To keep it off, requires a Total Permanent Change in Diet
www.archure.net/salus/healthmenu.html
(and even then, I am still overweight myself, but under what I once was).

It has been stressed that although it is Theoretically possible to loose pounds thru EXERCISE, the amount of exercise per amount of weight lost is virtually like a man trying to flap his arms in order to fly.
HOWEVER, exercise is very good in general, and helps "Tone" the body. Join a Gym (don't hang out in the locker room, I just show up dressed for the occasion, with a Towel), and best yet, get "Idiots Guide to Yoga".

UPDATE 10/23/2002
I have long ago gone back to a tblspn of Olive Oil on Rice, with occasional Lima beans, or Black beans, or Soy Tempeh, all good for blood type O, see list of blood types at http://www.archure.net/salus/type.html I still advise Canola Oil for weight loss, Olive Oil and Flax Seed Oil for maintaining lower weight (do not heat Flax Oil, must be kept in the refrigerator, heat food, let cool, then add Flax Seed Oil (very healthy, Omega 3 Oil)
.
A doctor told me carbs (all of the above) for breakfast, and protein (soy milk with isolated soy protein) at night (he said to get some fat with it, but I am dieting).

Daily: 1 pint or carrot juice or a handful of raisins for potassium daily. I am now down to 195 lbs (and have been there for a year) having previously lost around 35 lbs in around 14 months before that, but getting everything I need.

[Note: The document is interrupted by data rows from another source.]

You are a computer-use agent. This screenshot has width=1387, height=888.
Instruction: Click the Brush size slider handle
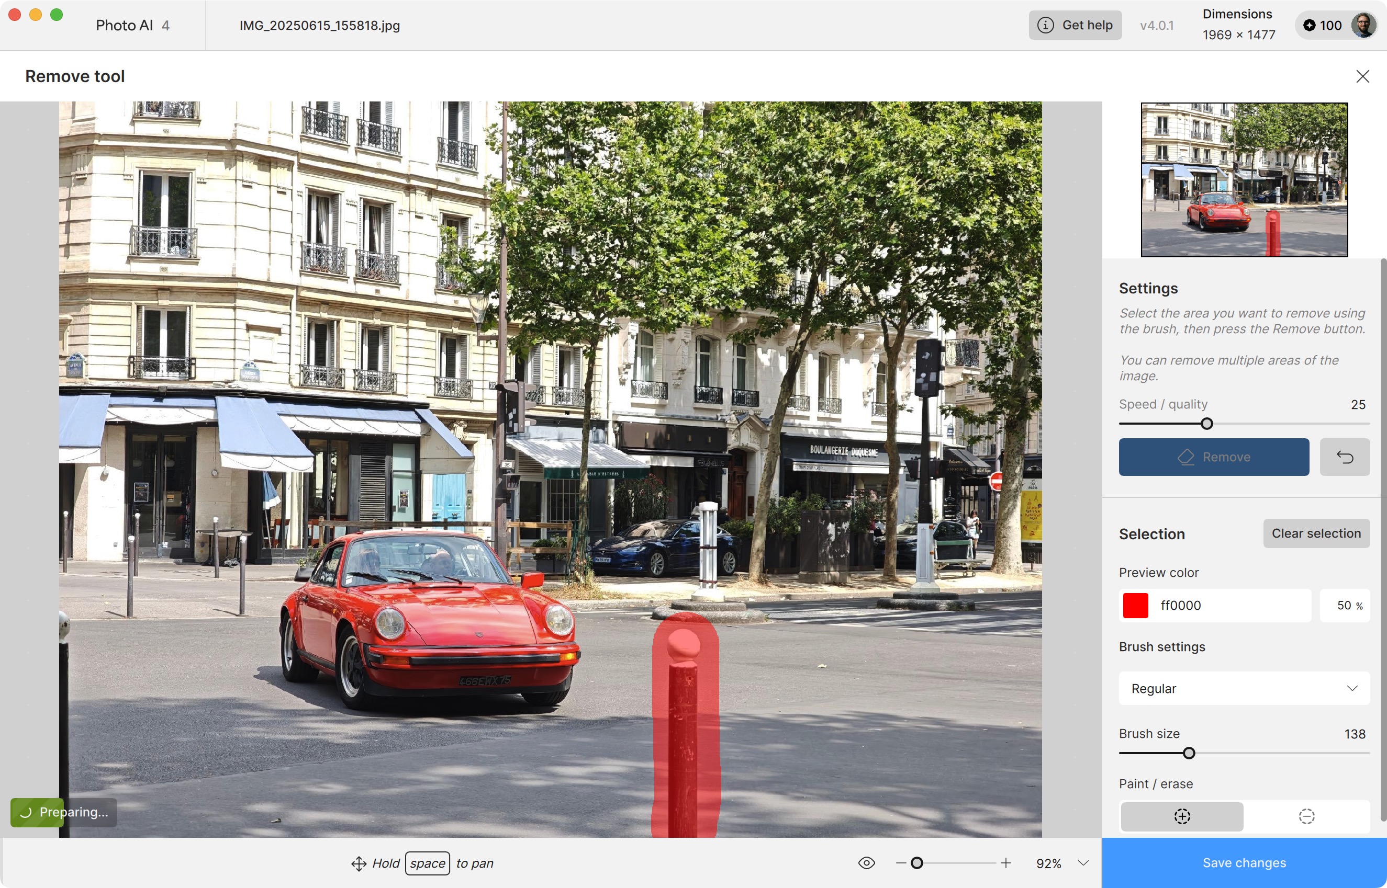[x=1189, y=753]

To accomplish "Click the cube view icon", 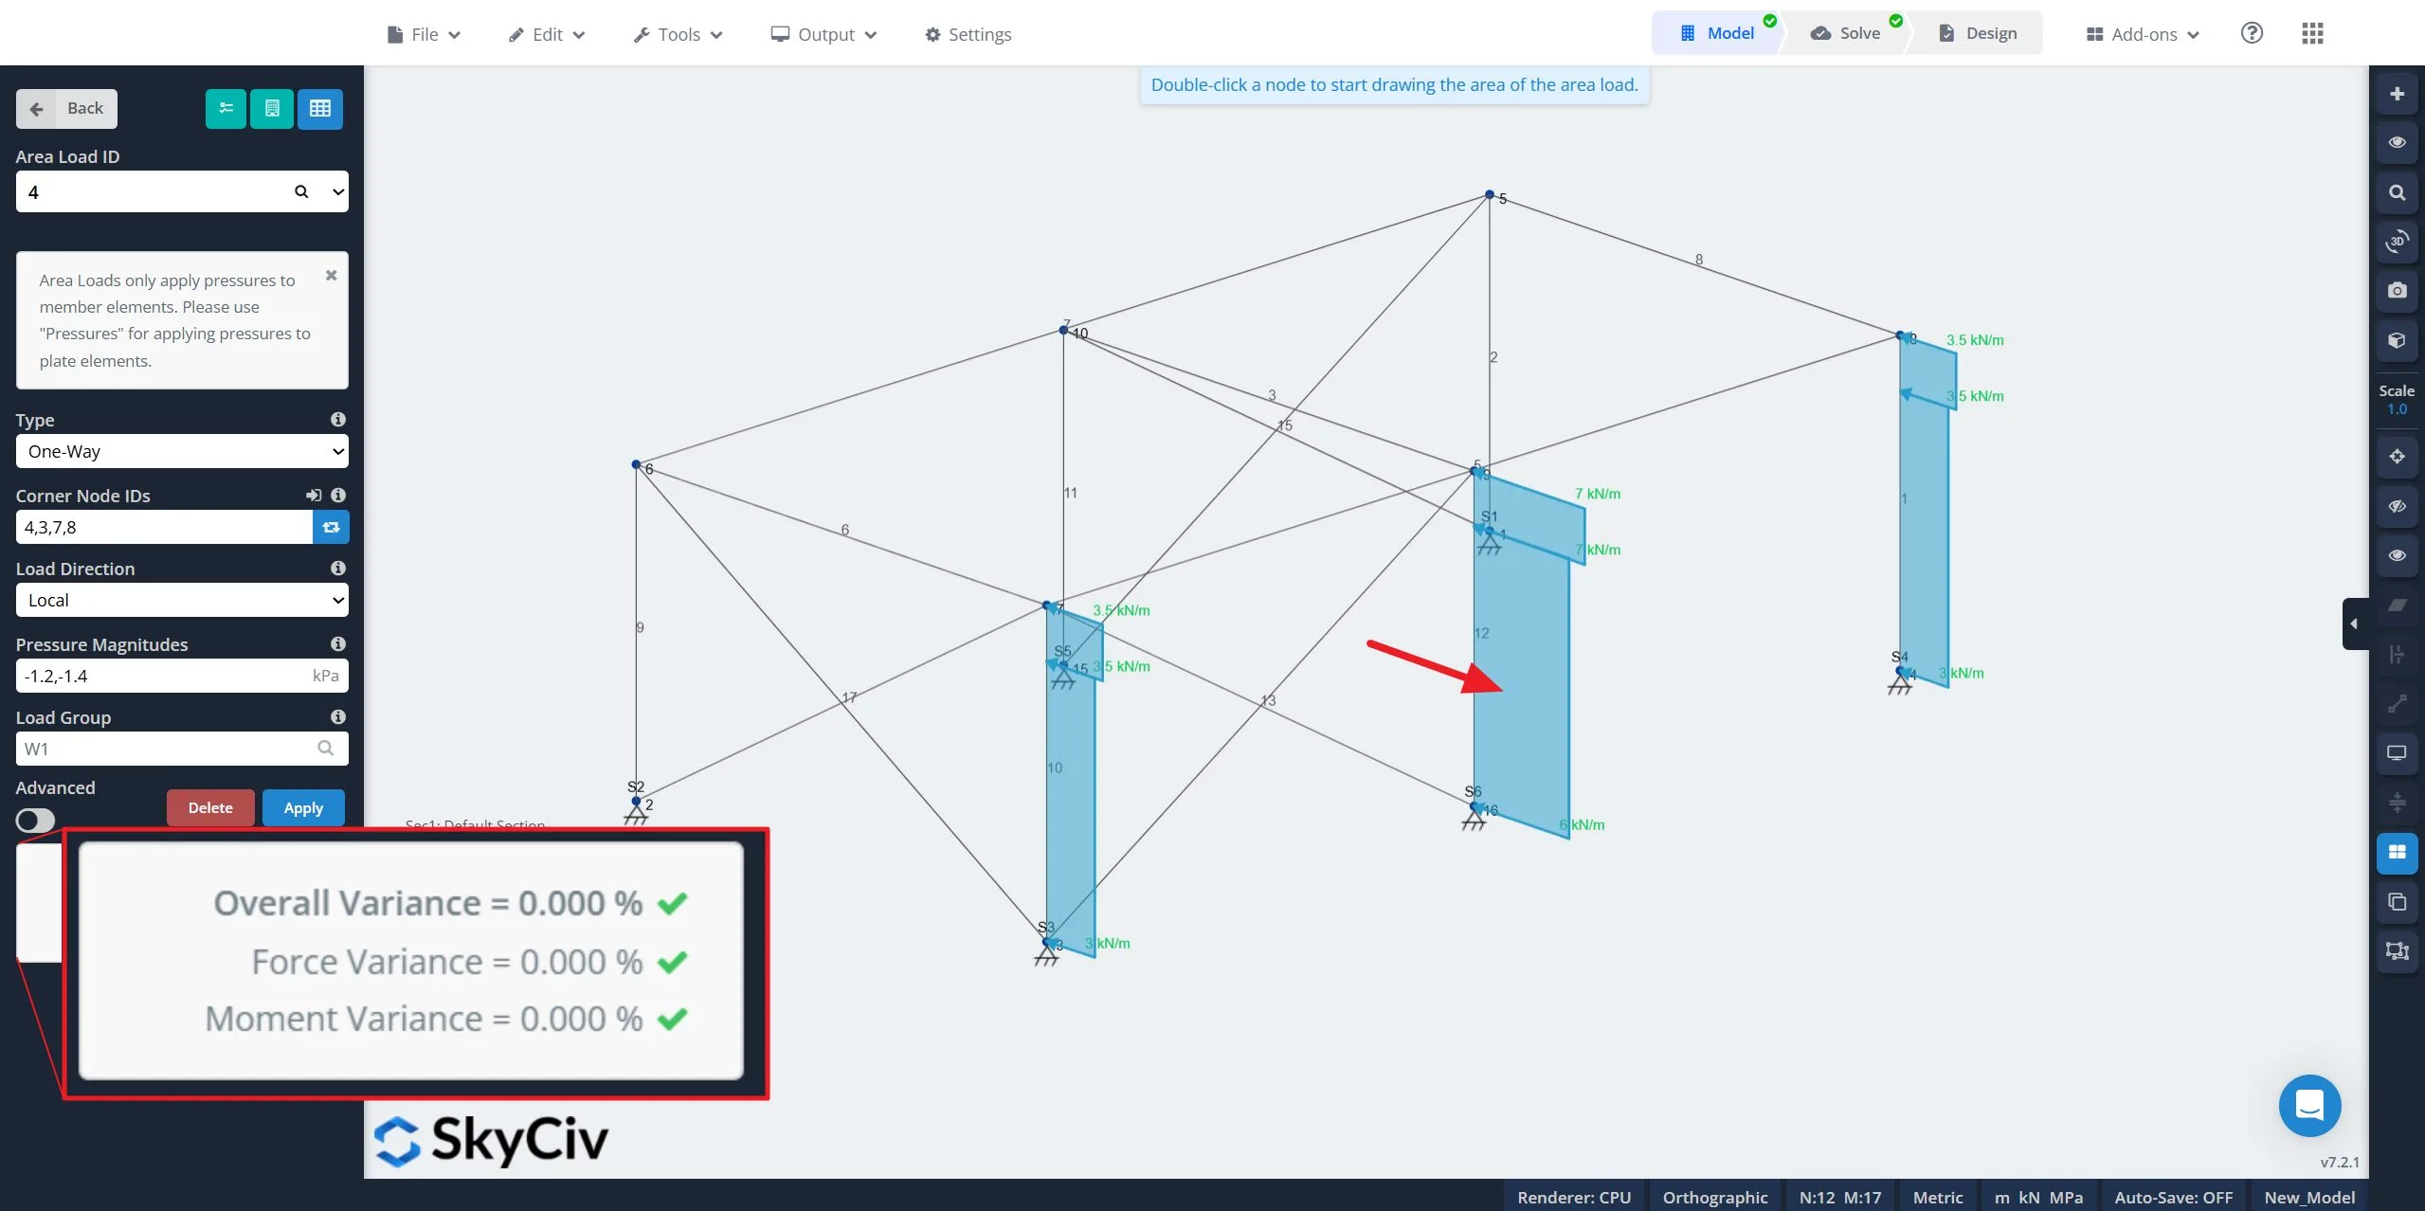I will pos(2397,340).
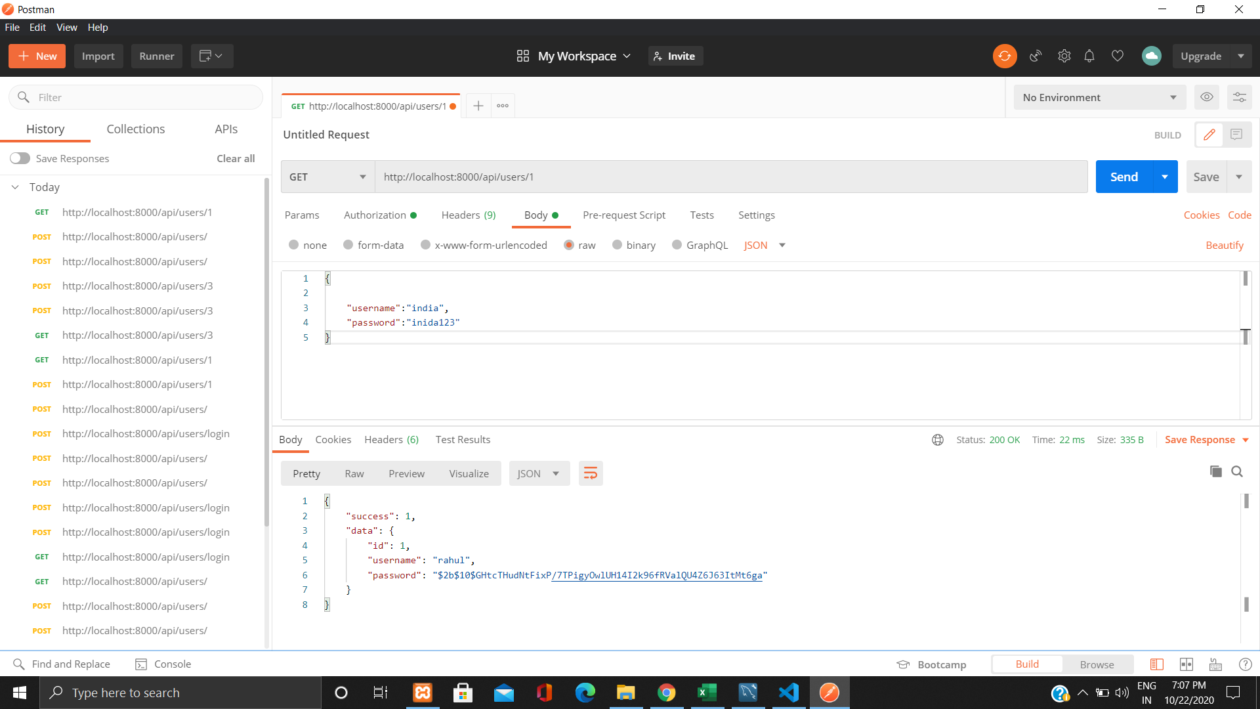Switch to the Collections tab
The width and height of the screenshot is (1260, 709).
point(136,129)
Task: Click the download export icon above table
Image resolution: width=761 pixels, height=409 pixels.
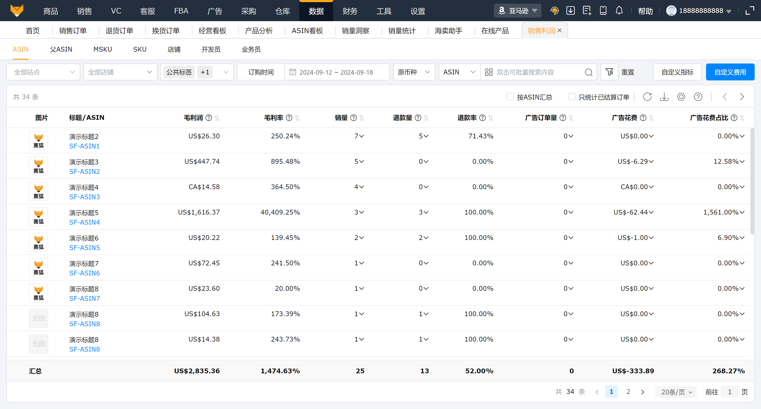Action: tap(664, 97)
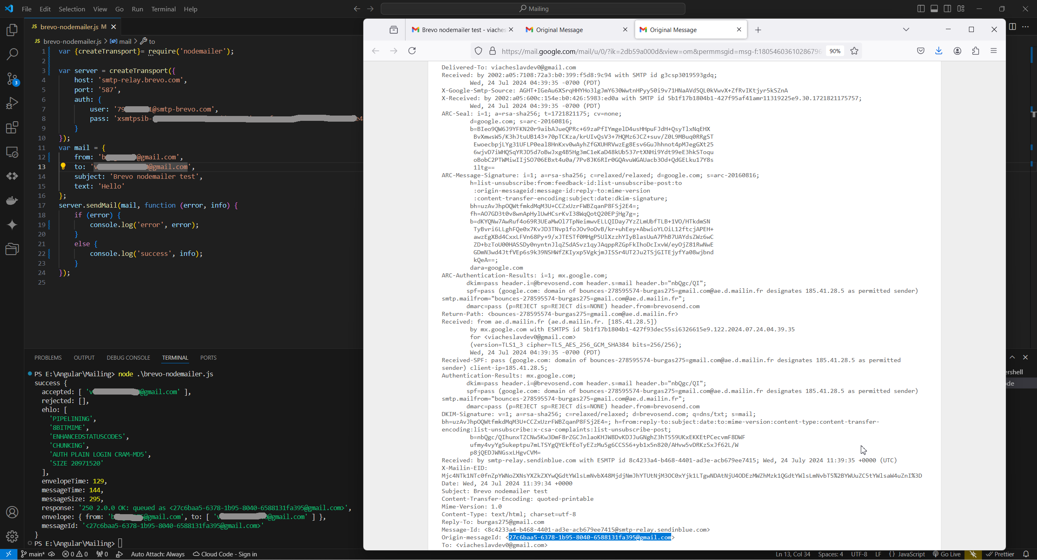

Some people are on a Carbohydrate diet, some on a Protein diet, some on a high Fiber diet, but you need it all, in the least calories possible, I get it all, including vitamin & mineral suplements.

UPDATE 1/8/2001
I have found I loose more weight using one or two tablespoons of Canola Oil per day, than Olive Oil, and I have lost quite a bit of weight by drinking Soy Juice or Soy Milk (non-dairy) for Protein (72 grams daily for men, 50 g for women), getting Fibre (rice is soluble fibre and good for the colon; prunes (dried plums) are insoluble fibre and good for the upper intestines; apples are both types of fibre), getting vitamin supplements, mineral supplements, B Complex supplements, and drinking water, getting some exercise, and avoiding eating anything and everything that is not 100% healthy. Eating is not for pleasure, eating is for survival, and when you start eating for survival, it tastes even better that all that other junk. Note: people who have lost 20 lbs are often low in Potassium. Shortage of Potassium can cause damage to cell membranes. Thus, include in your diet, foods high in Potassium: Raisins (the strongest source), Wheat Germ, Limas (extra good, as is high in Alkaline), and Dates (also alkaline, but easy on the sugar, even if natural). Raisins are also high in Iron (good for women, but may have a slight laxative effect on men), Other lesser sources of potassium include potatoes, acorn squash, bananas, (AND avocados cashews roasted-almonds (not good for loosing weight, so avoid those last 3)). Eating Potassium, in addition to preventing damage to cell membranes, also gives a feeling of fullness, so that one is satisfied, and less inclined to nibble. RECIPE: bowl of precooked rice (source of fibre), with limas (source of alkaline & potassium), after heating in microwave, add one tablespoon of Canola oil (needed for proper digestion), seasonings (salt, onion powder, garlic), and lots of raisins. YUM.


Lastly, get a CALORIE CHART listing specific foods.